Lungo tutta la penisola -spiega Cia- la situazione del comparto è disomogenea, ma comunque drammatica. Tolto qualche temporale sparso al Sud che ha dato un po’ di respiro alle piante, irrigare è faticoso. Vengono ridotti al minimo gli sprechi, si lavora in turnazione tra produttori e si confida nell’operato dei consorzi di bonifica. Si osserva attentamente il processo di maturazione del pomodoro per dosare l’apporto di acqua e garantire tempi e metodi giusti d’intervento. Al Nord come al Centro Sud, infatti, il precoce che è ora in rapida raccolta, non è stato più irrigato viste le temperature. Sarà un prodotto volendo ancora più sano, perché meno reduce dalla solita lotta contro funghi e muffe, ma più a rischio marciume apicale, il lungo in particolare, per via degli sbalzi idrici. Dovrebbe piovere, ma la grandine, più temuta solitamente in questo periodo, sarebbe chiaramente devastante.

Del resto, aggiunge Cia, il settore è già devastato da costi produttivi fuori misura e se da un lato il clima agevola qualche taglio sull’acquisto del concime, il cui prezzo è più che raddoppiato, stesso discorso è impensabile per il gasolio agricolo, fondamentale, ma arrivato fino a 1,60 euro a litro e senza una benché minima proroga sul credito d’imposta da parte del Governo nel Dl Aiuti. Sostegno, a questo punto, vitale per le imprese e tutta la campagna 2022 che già a fatica, prima al Nord e poi al Centro Sud, aveva raggiunto l’accordo sul prezzo del pomodoro.

A essere un’incognita, poi, anche i mercati Ue dove cambiano di continuo le richieste di polpa e concentrato e, comunque, con le speculazioni internazionali sempre dietro l’angolo e pure gli scioperi degli autotrasportatori. Legittimi -chiosa Cia-, ma sarebbero una mannaia sull’agroalimentare e per il conferimento di un prodotto ad alta deperibilità come, appunto, il pomodoro da industria.

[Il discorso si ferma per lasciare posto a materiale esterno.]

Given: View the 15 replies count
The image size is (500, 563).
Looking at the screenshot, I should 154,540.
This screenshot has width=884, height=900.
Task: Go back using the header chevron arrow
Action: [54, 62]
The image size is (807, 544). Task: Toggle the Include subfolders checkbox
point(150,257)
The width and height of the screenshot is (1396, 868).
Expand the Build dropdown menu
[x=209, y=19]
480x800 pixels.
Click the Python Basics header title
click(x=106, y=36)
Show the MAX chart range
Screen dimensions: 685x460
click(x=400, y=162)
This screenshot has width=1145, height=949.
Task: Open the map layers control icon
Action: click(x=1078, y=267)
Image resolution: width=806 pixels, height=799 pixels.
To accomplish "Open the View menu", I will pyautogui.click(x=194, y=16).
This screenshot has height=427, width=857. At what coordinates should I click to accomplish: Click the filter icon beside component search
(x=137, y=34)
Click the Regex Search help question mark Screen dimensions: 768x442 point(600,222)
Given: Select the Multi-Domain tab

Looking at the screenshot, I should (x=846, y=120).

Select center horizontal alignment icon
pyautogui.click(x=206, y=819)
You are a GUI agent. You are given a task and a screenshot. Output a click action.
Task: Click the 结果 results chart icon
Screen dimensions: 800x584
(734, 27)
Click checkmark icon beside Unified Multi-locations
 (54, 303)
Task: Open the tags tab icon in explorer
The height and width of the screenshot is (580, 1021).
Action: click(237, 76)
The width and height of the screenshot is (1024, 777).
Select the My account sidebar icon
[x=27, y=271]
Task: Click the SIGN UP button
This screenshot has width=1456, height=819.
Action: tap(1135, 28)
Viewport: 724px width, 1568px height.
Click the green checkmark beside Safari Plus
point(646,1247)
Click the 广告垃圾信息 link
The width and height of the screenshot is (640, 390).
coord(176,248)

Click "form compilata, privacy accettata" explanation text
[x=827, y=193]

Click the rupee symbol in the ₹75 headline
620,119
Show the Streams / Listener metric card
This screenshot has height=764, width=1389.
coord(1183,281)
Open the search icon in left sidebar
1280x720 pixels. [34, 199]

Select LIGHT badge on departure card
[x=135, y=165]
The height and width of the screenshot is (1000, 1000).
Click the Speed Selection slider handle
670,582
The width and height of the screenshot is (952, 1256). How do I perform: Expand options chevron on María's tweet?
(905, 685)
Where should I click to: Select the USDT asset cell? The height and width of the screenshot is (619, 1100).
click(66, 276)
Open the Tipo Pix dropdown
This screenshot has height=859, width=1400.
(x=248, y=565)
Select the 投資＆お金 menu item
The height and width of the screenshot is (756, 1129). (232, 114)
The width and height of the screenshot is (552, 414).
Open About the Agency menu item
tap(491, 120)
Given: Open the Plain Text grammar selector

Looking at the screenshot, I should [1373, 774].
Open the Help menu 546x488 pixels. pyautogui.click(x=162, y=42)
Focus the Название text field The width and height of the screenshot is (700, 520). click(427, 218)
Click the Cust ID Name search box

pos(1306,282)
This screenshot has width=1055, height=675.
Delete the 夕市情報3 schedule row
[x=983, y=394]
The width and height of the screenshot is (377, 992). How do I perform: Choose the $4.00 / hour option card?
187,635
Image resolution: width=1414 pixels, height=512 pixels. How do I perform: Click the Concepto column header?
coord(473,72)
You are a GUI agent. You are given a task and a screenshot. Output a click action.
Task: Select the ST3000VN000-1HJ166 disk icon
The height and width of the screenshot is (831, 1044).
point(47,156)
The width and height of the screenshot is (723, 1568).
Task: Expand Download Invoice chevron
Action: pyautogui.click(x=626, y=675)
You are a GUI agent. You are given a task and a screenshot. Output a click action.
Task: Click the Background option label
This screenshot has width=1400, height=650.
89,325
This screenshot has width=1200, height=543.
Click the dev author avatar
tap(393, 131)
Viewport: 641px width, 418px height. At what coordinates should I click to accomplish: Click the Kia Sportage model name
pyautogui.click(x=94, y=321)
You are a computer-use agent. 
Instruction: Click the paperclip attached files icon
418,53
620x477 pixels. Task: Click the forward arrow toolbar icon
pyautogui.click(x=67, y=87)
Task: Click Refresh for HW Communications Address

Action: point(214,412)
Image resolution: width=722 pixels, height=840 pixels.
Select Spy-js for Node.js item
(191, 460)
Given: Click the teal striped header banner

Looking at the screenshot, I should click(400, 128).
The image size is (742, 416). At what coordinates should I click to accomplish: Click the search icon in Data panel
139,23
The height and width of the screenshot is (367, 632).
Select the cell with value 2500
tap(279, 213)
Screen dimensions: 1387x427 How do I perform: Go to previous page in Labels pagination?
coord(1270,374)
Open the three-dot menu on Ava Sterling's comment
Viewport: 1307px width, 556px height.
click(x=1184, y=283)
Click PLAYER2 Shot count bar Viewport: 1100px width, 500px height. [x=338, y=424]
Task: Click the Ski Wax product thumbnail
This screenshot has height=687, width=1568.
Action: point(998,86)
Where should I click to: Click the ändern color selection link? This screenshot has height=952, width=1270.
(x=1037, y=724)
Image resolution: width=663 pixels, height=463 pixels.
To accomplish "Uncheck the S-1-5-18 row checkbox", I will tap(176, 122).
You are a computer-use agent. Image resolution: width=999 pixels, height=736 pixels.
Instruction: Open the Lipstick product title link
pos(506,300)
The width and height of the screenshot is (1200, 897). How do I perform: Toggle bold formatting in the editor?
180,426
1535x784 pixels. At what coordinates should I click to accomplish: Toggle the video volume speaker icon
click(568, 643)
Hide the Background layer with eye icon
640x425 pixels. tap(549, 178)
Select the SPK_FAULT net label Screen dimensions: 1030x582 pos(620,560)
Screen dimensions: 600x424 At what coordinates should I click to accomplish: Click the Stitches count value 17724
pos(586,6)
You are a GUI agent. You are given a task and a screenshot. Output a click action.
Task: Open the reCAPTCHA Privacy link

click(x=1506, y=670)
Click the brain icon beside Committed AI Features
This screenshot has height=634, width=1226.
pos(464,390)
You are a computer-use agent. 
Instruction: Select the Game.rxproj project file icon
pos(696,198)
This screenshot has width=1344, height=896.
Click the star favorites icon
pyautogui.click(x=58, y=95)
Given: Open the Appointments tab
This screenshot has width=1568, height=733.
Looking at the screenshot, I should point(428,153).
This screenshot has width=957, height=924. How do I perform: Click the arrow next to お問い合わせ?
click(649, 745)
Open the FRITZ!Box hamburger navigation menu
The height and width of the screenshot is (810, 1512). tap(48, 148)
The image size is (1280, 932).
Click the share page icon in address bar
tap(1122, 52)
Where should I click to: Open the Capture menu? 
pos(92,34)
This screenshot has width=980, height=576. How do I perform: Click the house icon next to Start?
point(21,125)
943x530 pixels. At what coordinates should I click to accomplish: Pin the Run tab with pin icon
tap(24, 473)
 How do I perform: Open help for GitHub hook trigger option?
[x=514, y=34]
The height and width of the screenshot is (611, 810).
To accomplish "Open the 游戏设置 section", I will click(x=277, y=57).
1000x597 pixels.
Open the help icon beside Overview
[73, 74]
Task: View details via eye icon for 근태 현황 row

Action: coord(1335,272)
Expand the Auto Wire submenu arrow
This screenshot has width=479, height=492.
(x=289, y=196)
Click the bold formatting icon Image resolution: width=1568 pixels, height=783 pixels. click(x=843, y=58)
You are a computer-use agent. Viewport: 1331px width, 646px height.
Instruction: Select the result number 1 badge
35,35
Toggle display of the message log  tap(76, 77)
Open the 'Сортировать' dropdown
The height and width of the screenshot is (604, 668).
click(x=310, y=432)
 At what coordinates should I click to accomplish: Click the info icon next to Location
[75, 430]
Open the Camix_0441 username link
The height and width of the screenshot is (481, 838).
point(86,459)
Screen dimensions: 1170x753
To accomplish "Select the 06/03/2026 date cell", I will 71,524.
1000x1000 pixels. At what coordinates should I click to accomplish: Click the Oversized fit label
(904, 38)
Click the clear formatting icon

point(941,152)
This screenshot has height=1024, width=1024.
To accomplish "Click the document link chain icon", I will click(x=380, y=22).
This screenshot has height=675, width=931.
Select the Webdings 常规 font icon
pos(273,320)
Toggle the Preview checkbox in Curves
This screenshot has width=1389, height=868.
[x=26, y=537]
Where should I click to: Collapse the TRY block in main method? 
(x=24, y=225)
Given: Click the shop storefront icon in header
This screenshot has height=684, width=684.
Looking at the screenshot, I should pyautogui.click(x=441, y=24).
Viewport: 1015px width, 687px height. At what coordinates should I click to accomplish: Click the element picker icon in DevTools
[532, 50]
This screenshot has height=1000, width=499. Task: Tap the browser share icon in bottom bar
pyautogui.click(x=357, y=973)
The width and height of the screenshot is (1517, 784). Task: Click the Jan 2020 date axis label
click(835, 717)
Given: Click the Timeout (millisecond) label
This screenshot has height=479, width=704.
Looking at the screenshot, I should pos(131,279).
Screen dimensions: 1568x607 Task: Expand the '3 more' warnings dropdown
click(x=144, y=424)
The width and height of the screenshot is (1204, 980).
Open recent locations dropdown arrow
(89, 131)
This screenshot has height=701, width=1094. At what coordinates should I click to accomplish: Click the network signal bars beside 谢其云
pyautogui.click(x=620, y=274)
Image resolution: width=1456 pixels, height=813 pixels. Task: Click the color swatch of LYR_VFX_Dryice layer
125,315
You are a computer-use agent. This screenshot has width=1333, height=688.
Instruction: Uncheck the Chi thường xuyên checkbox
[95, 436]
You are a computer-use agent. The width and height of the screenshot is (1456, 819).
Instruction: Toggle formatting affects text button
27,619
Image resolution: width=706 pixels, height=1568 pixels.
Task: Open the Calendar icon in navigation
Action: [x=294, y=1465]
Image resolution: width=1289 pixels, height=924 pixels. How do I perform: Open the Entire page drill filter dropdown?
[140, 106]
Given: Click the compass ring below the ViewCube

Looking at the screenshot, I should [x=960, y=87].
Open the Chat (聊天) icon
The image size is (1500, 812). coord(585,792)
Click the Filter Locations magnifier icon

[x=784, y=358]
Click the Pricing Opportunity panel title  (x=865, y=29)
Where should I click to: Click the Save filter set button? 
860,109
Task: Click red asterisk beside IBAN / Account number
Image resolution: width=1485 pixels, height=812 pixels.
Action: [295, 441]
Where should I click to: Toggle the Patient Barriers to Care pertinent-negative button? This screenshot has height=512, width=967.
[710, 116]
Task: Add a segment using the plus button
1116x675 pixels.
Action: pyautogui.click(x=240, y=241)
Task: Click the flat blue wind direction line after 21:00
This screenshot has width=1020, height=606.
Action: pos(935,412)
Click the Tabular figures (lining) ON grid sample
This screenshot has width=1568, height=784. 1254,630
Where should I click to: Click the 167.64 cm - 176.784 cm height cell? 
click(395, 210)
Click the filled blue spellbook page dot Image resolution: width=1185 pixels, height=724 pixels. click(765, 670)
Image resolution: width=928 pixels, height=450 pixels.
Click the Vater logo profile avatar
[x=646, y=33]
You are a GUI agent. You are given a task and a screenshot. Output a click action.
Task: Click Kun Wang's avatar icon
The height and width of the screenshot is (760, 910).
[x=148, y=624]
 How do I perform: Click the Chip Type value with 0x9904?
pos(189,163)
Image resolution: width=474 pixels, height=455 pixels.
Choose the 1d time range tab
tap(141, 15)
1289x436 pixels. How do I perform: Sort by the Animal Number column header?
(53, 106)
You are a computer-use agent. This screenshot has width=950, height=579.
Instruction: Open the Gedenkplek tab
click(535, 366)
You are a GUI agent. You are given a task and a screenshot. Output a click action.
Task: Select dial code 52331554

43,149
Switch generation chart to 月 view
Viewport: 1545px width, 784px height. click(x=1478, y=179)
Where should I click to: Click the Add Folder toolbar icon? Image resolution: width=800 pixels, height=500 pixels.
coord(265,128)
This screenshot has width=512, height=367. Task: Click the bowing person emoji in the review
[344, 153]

“I danni sono in continuo aumento e supereranno di gran lunga i noti 3 miliardi -dichiara il presidente nazionale di Cia-Agricoltori Italiani, Cristiano Fini-. Questa disarmante siccità e carenza idrica sollecita -ripete Fini- un serio e urgente intervento per la costruzione di una rete di nuovi bacìni e invasi, piccoli e distribuiti sul territorio per l’accumulo e lo stoccaggio di acqua piovana; manutenzioni efficienti e anti-dispersioni; l’uso delle acque reflue in agricoltura e più tecnologia per rallentare la risalita del cuneo salino. Il Paese non può permettersi, ora più che mai, di fermarsi.